CNN was unambiguously used for the TV channel for decades now, of course some people are confused when one uses it to mean something else without warning.
I found CNN a bit confusing, even though I did guess it meant Convolutional Neural Net.
Perhaps my pre-caffeine morning brain is overly pedantic but Generative Nets use deconvolutions to generate images from latent codes, so using CNN rather than GAN (Generative Adversarial Network) is a bit confusing in this context.
CNNs are used by VAEs (Variational AutoEncoders, also generative) use convolutions to produce the latent codes and the discriminator (adversarial) part of GAN training uses convolutions.
I think Generative Networks ( or GNNs ;-) ) would perhaps have been clearer.
GANs use transposed convolutions to generate images. I haven’t seen anyone use a true deconvolution operation in deep learning. Not even sure it’s possible to invert the result of a convolutional layer, because it’s lossy.
"Transposed convolution" was called "deconvolution" for a short period of time. The authors apparently weren't aware that "deconvolution" has meant "the inverse problem of recovering a convolved signal" since at least the 70s.
Not really, I just thought that CNN (the news network) uses generated images in their articles. The topic about recognizing them, or even generating them, would make sense in CVPR.
If that were their justification, they wouldn't need to define the acronym in the paper. However, in the introduction section of the actual paper they do define CNN. But they use the acronym 9 times before defining it, which is what's kinda weird.
And the website isn't published in the CVPR, it's published on the internet.
It was drilled into us in university (engineering) that you spell out abbreviations and acronyms on first use, no matter how well known you think it is.
Some cases I've seen lately seem to forgo this not out of ignorance but as a form of eletism/knowledge gate keeping.
The same could be said for my biology education. But it never seems to stop those biologists publishing papers from invocing obscure acroynms and phrases without definition.
> Some cases I've seen lately seem to forgo this not out of ignorance but as a form of elitism/knowledge gate keeping.
It's a natural tendency for ingroups. Nearly any video game forum, or anything else that's full of hobbyists will ultimately contain posts that are absolutely full of acronyms. And they're impenetrable. Bear in mind, I'm not defending this behavior, and certainly not disagreeing with you.
Seriously? You want to be able to join a community you might not be familiar with and understand the lingo/jargon off the bat? Of course people will abbreviate things when the word/phrase is sufficiently long, commonly used, and the abbreviation mutually understood (brb, tldr, OOP, etc.). There is no elitism involved, if you don't understand something either Google it or ask. No reason to act snobbish because people cater the the most common denominator in a community rather than the lowest.
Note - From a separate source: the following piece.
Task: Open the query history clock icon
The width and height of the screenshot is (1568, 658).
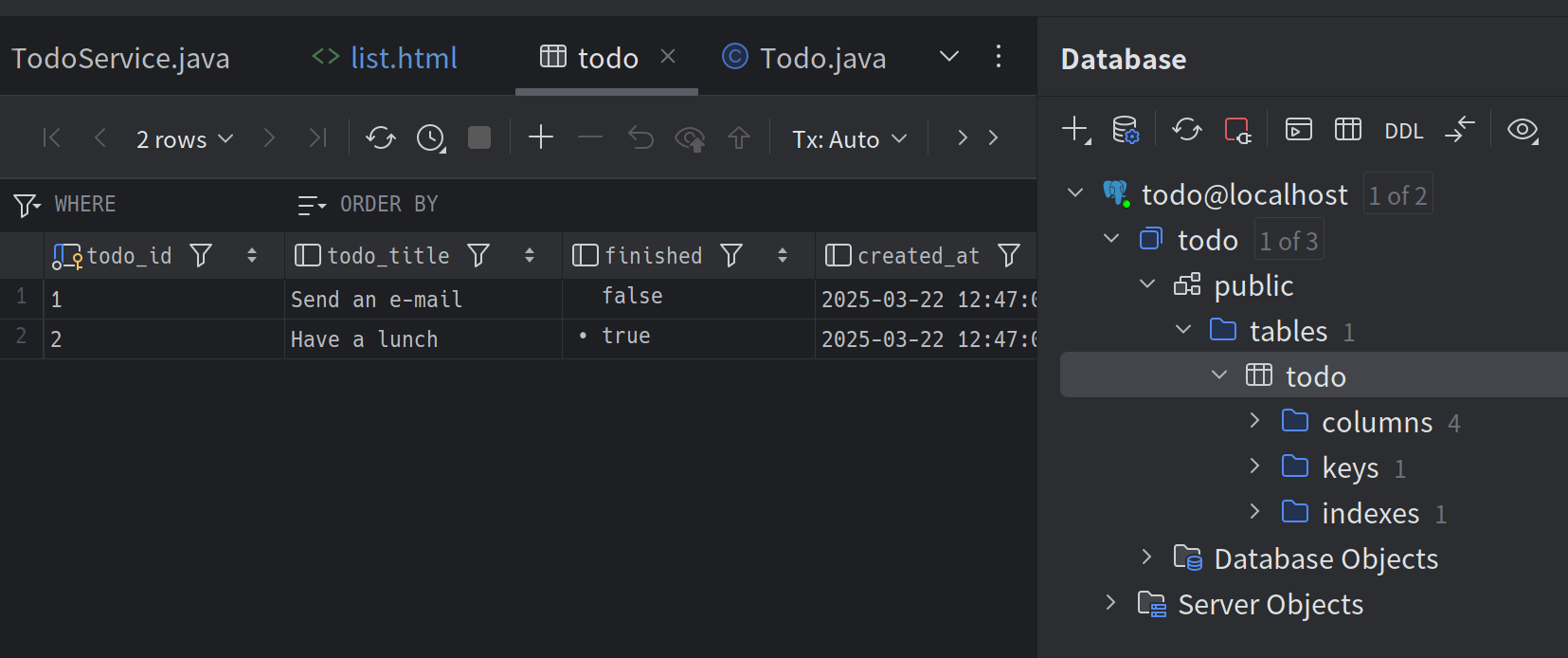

Not exactly, what I'm arguing against is writing something technical, intended to educate non-experts in the field (the experts don't need your report/paper/thing) and then not providing them with the information they need to background research the things you refer to in abbreviations or acronyms.
And I'm not saying this is _my_ solution, this was literally taught to me in engineering first year.
Oh no, I understand your point, no misunderstanding here. It's one of the reasons I keep a technical blog, as an engineer, if I learn the hardest thing I've learned this $timeperiod, I want to share it, as clearly and understandably as I can. I fully support and encourage knowledge sharing, and it hurts just that little bit more when I see it being hoarded.
I'll defend it. Not the elitism, but using jargon/abbreviations/etc. When you're writing something for a larger audience, you should of course target that audience. But when you're on the "inside" writing for people who already have the background knowledge, it's unnecessary friction to stop and think "what terms would a newbie need defined in this?" It breaks the flow of writing/discourse and is probably mostly not needed, because someone coming in not knowing the terms in play can either go look them up, or just ask in their own post. (Granted, this also depends on that being easy; either a jargon dictionary being available, or the forum members being friendly to newbie questions.) I think it's also understandable to apply a small amount of gatekeeping, insofar as that continual beginner questions in the middle of an advanced discussion are just a distraction. The answer to that should be directing them to a more beginner-friendly subforum, but FWIW I do understand why people sometimes act poorly out of frustration.
May be this is specific to I.T or Computer Science? Where there are thousands of abbreviations and acronyms which itself is often the name people use. SQL, DRAM, CPU, HTTP, SRAM, FPGA, URL, TCP/IP, UDP, NAT, DHCP, GPL, etc.
I mean if you are discussing technicals of Neural network you expect your audience to at least know CPU, GPU, and FPGA. And if you are discussing software development I hope I dont have to spell out GPL.
So I dont think it is a form of eletism/knowledge gate keeping. In the age of internet you can search those "acronyms" meant without the full name, which isn't something could be easily done 15 to 20 years ago.
In other industry such as Mobile Wireless Networking, those acronyms are often clearly spell out because there are comparatively little of it. FDD, TDD, MIMO, NR or LTE are often spelt out in full when they first use.
I agree with all of that, however, I still stand by; if you're writing a technical document/paper you should spell out all of them, it's just how I was taught.
It doesn't have to be a hard rule, but major topics of a subject should be spelled out, at least, then you're giving people something to work with in their web search.
> And if you are discussing software development I hope I dont have to spell out GPL.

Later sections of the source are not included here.